A (Personal) Introduction to Midland, Texas Pt. 1
I was in an Uber in Midland, TX around February this year. It was towards the end of my first official winter as a Texan and I remember the day was biting cold. My driver, a middle-aged woman, had a veteran’s sticker on her dash.
Thank you for your service.
Thank you for saying that! Did three tours in Afghanistan.
Three! Oh my gosh. What was that like?
She paused and turned her head towards the horizon, a graveyard of trees and hollowed spaces surrounding her. She lifted her arm and spoke passively,
Like this.
Midland sits at around 3000 feet above sea level, an altitude that gives it a desert-like climate that is ferocious in the summer and unpredictable in the winter. At first impression, it is outstretched and brown, save a cluster of high-rise buildings known as ‘downtown’ that serve as a reminder big business gets done here. This is where Midland gets her nickname, ‘the Tall City,’ the area around her so flat, you can see her skyline from miles away.

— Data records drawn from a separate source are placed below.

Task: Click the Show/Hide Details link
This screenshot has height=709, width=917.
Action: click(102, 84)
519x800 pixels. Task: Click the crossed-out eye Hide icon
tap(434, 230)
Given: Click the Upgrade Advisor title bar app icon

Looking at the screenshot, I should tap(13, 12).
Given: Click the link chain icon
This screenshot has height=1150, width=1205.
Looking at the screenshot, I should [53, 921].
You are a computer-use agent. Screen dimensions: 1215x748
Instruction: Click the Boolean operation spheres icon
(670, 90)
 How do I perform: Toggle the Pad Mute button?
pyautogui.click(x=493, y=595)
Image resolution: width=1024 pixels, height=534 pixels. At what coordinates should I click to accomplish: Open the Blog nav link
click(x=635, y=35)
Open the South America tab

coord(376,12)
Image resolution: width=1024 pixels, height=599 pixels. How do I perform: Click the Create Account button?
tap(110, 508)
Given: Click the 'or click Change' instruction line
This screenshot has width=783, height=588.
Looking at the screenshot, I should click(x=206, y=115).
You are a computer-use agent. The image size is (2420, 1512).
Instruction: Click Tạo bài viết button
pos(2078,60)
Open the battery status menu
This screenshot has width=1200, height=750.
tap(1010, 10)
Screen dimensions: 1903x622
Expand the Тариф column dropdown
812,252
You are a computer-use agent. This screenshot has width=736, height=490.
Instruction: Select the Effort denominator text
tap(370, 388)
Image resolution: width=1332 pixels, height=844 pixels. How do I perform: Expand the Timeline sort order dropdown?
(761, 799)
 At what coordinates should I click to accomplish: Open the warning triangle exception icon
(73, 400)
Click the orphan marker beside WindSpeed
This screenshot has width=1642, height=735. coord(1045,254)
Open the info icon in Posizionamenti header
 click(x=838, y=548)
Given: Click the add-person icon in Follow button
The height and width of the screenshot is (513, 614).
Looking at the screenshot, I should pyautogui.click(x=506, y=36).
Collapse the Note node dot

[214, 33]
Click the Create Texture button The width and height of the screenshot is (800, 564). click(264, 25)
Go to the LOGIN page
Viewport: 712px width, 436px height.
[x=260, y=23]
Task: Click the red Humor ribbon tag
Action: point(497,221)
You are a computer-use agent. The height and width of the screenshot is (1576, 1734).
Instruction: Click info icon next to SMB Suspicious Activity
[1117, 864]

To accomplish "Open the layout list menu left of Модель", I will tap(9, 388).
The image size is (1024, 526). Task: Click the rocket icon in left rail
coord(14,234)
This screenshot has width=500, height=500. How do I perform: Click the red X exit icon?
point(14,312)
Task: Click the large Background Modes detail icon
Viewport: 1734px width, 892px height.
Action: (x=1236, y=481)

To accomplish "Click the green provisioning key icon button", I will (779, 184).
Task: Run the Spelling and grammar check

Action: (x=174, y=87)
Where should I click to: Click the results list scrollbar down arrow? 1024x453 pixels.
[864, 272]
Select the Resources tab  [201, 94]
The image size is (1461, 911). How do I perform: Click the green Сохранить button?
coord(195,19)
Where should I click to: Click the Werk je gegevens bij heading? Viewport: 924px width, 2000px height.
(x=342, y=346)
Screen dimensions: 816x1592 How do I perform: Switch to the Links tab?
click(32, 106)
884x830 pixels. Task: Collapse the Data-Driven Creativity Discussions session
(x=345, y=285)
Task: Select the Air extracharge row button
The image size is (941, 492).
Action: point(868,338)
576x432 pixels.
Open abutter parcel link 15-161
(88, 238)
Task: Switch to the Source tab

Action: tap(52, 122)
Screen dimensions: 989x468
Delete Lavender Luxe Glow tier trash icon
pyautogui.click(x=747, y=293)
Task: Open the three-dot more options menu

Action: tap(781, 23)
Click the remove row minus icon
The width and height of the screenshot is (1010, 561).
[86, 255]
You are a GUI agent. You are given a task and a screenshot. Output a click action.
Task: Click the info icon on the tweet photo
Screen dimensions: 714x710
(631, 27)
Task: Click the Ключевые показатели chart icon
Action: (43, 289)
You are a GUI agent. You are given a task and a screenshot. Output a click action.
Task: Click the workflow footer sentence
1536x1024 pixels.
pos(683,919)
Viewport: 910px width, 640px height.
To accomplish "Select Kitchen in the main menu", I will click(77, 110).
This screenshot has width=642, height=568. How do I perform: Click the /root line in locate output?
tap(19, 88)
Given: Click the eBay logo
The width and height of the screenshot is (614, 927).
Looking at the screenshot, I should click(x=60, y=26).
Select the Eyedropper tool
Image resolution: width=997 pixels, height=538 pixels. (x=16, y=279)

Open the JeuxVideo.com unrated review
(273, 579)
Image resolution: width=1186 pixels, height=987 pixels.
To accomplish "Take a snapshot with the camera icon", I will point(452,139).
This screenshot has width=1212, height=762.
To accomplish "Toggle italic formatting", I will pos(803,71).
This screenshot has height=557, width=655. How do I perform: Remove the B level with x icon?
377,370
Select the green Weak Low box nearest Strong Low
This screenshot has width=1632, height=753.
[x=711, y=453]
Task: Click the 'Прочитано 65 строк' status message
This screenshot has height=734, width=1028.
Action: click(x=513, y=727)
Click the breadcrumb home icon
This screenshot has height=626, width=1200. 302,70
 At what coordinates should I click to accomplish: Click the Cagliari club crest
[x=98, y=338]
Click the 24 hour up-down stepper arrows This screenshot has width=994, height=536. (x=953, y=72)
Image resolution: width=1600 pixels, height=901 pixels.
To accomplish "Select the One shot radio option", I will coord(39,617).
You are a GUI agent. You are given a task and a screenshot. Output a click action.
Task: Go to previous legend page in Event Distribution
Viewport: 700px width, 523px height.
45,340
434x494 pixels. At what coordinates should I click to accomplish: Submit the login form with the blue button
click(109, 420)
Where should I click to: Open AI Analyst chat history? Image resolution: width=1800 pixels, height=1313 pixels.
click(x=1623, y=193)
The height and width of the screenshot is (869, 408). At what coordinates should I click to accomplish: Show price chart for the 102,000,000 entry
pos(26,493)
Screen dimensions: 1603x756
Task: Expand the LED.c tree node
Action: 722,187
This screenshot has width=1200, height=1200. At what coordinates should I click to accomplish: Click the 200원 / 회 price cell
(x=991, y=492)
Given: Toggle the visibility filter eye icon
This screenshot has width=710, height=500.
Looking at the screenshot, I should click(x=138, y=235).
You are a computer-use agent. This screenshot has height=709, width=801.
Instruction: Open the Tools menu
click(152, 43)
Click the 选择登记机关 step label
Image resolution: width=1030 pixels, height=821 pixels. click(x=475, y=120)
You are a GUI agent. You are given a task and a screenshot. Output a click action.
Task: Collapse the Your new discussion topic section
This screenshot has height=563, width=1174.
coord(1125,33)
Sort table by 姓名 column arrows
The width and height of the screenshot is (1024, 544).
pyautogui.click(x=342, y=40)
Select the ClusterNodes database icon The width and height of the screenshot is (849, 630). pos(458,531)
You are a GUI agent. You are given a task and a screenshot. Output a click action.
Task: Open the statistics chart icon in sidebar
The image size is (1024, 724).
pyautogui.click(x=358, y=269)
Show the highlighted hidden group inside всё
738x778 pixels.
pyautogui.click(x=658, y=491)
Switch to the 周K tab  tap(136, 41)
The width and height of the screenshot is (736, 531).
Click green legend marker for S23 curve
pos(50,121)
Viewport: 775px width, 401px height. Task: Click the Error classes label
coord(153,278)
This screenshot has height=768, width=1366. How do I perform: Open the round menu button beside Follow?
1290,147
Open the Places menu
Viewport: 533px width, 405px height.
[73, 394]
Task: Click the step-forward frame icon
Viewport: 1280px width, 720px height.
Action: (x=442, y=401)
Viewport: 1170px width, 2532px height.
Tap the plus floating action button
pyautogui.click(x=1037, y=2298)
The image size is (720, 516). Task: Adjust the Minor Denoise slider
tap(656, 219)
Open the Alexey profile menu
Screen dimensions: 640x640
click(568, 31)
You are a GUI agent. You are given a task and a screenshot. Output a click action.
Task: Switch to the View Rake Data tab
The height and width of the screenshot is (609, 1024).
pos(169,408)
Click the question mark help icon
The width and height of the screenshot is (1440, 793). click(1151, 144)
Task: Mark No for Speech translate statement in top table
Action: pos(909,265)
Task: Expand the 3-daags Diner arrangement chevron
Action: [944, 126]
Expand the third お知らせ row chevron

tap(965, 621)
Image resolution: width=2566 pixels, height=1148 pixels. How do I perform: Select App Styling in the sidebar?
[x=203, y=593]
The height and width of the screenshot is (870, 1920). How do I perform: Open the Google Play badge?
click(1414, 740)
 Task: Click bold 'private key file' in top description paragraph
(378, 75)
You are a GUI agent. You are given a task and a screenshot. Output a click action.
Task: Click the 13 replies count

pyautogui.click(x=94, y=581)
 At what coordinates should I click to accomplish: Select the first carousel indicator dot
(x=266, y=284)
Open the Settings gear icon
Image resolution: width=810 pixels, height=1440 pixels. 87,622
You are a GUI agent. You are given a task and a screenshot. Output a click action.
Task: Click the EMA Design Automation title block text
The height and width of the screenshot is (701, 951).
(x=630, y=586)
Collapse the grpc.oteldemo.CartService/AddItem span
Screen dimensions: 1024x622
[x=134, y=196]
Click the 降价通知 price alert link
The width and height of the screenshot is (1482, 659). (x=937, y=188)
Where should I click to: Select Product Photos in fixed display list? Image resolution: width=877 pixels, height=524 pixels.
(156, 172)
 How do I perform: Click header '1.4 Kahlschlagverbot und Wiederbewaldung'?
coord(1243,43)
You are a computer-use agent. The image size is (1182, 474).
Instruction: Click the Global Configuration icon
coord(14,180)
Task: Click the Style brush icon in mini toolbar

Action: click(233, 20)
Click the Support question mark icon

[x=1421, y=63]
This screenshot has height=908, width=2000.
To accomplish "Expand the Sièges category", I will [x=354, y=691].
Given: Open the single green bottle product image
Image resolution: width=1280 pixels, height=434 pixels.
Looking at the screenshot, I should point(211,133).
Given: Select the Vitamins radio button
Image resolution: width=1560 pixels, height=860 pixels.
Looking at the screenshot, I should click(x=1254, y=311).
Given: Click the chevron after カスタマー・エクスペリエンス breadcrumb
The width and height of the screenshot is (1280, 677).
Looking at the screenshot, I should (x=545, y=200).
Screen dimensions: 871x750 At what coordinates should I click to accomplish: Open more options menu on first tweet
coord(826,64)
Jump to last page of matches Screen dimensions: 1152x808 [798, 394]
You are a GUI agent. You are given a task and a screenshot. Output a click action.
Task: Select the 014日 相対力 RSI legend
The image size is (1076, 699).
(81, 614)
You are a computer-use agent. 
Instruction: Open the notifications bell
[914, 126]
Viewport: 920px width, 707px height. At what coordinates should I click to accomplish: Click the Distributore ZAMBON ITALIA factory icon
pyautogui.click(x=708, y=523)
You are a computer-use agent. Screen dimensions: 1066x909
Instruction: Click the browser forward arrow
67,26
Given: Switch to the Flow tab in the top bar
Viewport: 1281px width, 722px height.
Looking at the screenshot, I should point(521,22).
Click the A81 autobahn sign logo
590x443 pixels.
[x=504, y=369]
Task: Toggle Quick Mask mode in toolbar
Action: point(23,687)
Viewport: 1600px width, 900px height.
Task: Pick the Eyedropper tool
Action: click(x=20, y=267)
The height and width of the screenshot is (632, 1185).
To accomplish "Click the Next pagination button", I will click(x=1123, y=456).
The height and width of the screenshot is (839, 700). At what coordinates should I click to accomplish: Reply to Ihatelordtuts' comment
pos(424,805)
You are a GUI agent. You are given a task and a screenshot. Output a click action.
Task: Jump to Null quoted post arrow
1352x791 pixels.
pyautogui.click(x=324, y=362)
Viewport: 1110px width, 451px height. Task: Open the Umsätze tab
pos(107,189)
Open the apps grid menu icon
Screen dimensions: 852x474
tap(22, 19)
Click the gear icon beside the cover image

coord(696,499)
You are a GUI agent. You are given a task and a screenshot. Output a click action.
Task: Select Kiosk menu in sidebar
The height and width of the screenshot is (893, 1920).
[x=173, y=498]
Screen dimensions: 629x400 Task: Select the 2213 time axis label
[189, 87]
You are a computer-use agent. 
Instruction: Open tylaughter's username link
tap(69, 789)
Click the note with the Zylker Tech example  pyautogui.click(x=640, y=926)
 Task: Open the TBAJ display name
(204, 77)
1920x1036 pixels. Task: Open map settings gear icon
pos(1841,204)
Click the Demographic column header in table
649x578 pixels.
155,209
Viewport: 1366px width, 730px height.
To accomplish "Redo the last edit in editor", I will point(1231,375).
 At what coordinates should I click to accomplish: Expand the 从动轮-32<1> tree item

The irony is not lost on me that between New York and Midland, this is the one known as the ‘Tall City.’ There are glimpses of a burgeoning Gotham here - the Lofts on Wall Street, Saturday’s farmers market, a custom Poke restaurant, one of those weird liquid nitrogen ice cream shops - even Popbar, the designer gelato stand on West 4th street that I didn’t think would survive Manhattan has cropped up in a newer shopping center.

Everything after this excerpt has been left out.